這些小花好看嗎?我覺得很好。我說不出是什麼花 (據後來了解,是酢漿草的花),你不會見到有人栽種,因為花太小、太不起眼了。紫色的小花最多只有指甲般大,黃色的小花──好像是蒲公英的花──連小指甲的大小都夠不上。它們都歸於野花一類,不必去栽種,不知種子從哪裡飄來,就會在花盆裡生長起來,再開花結子,越長越多。這裡的照片都是在我家陽台的花盆上拍的。
按種養盆栽的做法,這些野花野草都應該拔掉。但凡事物給歸於「野」的,名字有個「野」字前綴的,都會給人負面的感覺。你看:野蠻、野獸、野心、野孩子、野鴛鴦……都是很負面的字眼,粗野、下野、撒野也不是好事。
不過到近年,人們對「野」字似乎有了點改觀。隨着城市化迅速發展,現代化生活的負面因素日益孳長漫漶,人們懷念起與田野、郊野分不開的帶點「野」性的東西來了。野菜甚至搖身成為豪華宴席上的上菜。野生水稻更受重視,可能是解決人類食危機的關鍵。《狼圖騰》一書暢銷海內外,且誘發出一大批借獸論人論史的書籍,都是出於對漢人「野性」盡失的失落,而對「野性」作遙遠的呼喚。
說「野性」可能有點不準確,或者應該說是頑強的生命力吧。以野花野草為例,只要有點兒泥土、 水份,就可以生長起來。你就是連根拔掉,過不多時又見到它們從土裡鑽出來,正是「野草燒不盡,春風吹又生」。在一些人工種植的草坪、花圃、哥爾夫球場,經常會見到工人頂着烈日把野草一根一根的清除,耗費的勞力成本真不少。

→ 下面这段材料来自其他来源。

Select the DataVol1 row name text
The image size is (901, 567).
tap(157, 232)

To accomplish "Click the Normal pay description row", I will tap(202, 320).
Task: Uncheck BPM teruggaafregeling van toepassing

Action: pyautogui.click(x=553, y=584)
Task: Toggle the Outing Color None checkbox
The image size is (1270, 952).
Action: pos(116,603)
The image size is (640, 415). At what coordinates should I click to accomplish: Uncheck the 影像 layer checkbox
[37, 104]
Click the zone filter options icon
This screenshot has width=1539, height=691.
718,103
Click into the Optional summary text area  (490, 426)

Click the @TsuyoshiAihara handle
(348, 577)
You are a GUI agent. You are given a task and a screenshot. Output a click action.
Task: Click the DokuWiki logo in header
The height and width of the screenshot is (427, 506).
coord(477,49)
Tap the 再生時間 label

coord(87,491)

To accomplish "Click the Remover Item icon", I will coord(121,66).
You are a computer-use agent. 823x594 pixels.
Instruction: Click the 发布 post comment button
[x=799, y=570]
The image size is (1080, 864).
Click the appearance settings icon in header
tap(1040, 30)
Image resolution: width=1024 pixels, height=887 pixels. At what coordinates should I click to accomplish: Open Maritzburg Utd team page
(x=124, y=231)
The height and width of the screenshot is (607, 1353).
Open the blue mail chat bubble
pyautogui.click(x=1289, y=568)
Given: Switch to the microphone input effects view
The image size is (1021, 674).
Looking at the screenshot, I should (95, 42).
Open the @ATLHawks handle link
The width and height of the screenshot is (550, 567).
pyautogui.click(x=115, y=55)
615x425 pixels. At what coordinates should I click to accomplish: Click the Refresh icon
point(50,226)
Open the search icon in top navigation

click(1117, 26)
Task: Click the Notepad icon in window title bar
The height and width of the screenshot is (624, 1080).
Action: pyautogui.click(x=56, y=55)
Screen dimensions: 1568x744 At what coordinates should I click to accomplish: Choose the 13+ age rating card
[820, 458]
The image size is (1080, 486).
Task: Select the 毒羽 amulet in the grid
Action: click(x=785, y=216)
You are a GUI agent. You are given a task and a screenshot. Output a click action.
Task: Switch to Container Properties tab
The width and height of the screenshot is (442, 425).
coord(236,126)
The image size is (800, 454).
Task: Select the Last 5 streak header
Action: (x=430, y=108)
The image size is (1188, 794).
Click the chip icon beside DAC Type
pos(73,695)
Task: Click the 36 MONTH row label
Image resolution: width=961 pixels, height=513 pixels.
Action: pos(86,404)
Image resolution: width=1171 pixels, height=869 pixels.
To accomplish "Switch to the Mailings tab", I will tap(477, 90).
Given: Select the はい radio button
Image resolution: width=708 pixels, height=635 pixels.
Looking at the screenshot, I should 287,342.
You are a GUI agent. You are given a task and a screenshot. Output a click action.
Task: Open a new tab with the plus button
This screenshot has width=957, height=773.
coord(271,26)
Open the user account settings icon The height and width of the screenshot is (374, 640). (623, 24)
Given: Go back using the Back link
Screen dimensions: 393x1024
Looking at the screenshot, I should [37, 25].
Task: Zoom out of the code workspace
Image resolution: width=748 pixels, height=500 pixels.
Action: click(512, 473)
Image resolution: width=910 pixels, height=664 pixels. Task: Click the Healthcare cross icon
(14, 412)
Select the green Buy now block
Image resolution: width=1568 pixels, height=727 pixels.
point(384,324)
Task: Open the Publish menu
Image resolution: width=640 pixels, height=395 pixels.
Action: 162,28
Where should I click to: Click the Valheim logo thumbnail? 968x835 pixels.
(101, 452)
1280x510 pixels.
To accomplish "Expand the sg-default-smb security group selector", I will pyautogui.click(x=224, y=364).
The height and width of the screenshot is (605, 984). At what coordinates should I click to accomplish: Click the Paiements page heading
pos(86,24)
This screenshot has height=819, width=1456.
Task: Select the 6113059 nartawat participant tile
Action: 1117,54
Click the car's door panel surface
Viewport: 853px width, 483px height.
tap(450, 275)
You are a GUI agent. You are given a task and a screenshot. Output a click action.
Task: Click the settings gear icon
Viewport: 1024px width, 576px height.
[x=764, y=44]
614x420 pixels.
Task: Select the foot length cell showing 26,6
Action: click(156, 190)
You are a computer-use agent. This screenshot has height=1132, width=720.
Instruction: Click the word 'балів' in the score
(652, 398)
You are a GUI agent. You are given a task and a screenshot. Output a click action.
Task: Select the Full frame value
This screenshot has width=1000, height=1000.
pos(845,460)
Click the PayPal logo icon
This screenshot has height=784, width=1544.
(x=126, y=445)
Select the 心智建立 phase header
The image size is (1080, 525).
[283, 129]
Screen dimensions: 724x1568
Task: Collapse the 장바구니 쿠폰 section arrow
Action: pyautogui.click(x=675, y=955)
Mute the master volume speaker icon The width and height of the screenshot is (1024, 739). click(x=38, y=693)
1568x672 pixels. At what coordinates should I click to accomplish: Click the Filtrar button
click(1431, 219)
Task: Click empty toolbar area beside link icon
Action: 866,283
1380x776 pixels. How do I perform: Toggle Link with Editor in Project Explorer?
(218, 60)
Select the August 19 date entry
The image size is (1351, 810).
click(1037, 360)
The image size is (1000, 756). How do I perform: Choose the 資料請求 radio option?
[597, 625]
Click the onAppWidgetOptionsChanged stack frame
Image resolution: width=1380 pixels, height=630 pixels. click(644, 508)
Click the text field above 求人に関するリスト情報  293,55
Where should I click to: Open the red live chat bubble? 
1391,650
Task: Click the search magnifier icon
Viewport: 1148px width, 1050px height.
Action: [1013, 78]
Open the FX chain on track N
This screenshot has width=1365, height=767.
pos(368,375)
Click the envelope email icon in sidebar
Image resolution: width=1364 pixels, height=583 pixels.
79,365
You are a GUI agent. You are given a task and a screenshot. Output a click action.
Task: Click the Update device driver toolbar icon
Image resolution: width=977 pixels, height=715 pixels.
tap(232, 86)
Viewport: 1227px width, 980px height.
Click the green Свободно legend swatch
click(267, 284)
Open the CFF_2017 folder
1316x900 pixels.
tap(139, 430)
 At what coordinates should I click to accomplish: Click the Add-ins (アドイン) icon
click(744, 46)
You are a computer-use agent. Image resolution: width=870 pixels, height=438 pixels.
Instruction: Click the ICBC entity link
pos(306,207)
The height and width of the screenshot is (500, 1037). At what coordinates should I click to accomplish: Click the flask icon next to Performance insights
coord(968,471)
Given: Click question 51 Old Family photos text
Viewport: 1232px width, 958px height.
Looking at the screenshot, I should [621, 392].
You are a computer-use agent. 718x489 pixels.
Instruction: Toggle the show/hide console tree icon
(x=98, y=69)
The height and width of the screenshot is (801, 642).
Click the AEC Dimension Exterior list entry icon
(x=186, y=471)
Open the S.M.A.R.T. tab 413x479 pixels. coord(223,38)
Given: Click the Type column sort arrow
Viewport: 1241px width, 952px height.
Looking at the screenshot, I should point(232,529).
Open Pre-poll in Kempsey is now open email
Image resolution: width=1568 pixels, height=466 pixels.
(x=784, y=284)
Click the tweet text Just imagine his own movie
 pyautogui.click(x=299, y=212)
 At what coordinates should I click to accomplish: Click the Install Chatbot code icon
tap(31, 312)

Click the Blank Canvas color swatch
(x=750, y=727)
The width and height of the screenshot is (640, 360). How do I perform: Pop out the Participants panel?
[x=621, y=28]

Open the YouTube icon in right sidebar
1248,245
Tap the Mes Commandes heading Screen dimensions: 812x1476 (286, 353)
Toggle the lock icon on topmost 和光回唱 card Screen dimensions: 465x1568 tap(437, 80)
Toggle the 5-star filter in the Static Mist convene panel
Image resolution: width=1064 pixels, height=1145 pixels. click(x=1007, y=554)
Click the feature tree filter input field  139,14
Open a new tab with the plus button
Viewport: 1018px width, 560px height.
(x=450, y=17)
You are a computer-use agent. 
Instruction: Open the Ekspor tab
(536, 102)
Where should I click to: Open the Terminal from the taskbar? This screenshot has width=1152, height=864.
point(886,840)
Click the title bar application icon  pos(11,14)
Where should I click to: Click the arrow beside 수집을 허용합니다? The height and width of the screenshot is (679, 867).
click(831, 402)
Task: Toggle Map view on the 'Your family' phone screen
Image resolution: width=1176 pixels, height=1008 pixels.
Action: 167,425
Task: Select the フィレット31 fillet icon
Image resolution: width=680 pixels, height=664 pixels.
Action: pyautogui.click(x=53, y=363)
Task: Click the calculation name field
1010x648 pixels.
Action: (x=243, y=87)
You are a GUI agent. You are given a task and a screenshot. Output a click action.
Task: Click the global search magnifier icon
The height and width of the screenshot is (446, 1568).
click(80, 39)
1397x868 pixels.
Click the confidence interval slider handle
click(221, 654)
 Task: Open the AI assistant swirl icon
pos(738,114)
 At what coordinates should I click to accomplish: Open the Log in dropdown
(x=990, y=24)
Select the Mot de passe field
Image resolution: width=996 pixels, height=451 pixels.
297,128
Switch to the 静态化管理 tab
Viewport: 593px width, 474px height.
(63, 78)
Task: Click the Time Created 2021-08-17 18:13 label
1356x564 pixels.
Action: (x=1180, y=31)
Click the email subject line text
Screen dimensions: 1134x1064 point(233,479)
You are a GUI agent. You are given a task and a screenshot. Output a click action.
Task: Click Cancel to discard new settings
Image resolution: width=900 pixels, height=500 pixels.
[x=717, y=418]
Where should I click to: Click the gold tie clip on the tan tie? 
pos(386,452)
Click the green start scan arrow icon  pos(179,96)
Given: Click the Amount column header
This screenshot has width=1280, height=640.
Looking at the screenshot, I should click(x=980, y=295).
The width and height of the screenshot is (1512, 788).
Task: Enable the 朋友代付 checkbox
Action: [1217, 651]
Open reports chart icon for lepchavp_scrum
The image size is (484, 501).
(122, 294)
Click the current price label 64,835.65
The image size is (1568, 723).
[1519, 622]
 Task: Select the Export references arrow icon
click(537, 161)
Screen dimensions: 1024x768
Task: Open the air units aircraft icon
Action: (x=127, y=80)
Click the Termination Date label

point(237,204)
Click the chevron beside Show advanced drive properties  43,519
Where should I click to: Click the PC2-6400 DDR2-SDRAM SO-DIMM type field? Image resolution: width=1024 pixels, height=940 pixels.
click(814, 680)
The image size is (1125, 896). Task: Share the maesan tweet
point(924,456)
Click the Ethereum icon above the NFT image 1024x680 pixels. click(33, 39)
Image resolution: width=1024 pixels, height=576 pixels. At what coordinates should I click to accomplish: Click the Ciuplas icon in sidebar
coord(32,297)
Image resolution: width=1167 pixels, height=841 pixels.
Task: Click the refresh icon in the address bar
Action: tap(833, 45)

所以有人提倡,應該多讓本地品種的雜花雜草自由生長,讓大自然更順乎自已規律地發展,別做吃力不討好的傻事。
香港公園幾年前移植來了兩株古木,樹齡高逾四百年,都是棗樹。樹立的牌上說明是河南省新鄭市送贈的。棗樹的樹幹很粗壯古拙,移植到來時,只有不多的幾椏樹枝,沒有一片葉子。我從一開始就很擔心兩株可能自明末就生長起來的老樹能不能種活過來,幸好,兩樹不多時都抽出新芽來了,但都只長在一側,另一側始終枝椏光禿,落了個半身不遂。即使長出了葉子,枝椏卻不怎麼生長,一直是老樣子。去年秋冬至今,棗樹又只有枝椏朝天,至今未見片葉。前幾天路過,見到有人對着棗樹指指點點,叨叨囔囔,認為樹已枯死。但願他們猜錯了。春天剛到,還未下過透雨;可能幾場透雨就會讓棗樹各有半株再顯生氣。
不過我還是認為不該讓北方的老棗樹這麼為難,在老家活過四百齡了,還要折騰南下到亞熱帶的香港來適應新環境。
莊子說:「天地有大美而不言,四時有明法而不議,萬物有成法而不說。」人確很有必要懂得多欣賞天地之大美,多了解四時的明法,多研究萬物的成法;不要以「萬物之靈」傲慢自居,而要多點謙卑為好。
春節時插上的燦爛奪目名花,都換下來了。東風吹來,野花開遍。有機會有公園、野外去,多留意路旁足下,可以觀賞的好花多着呢。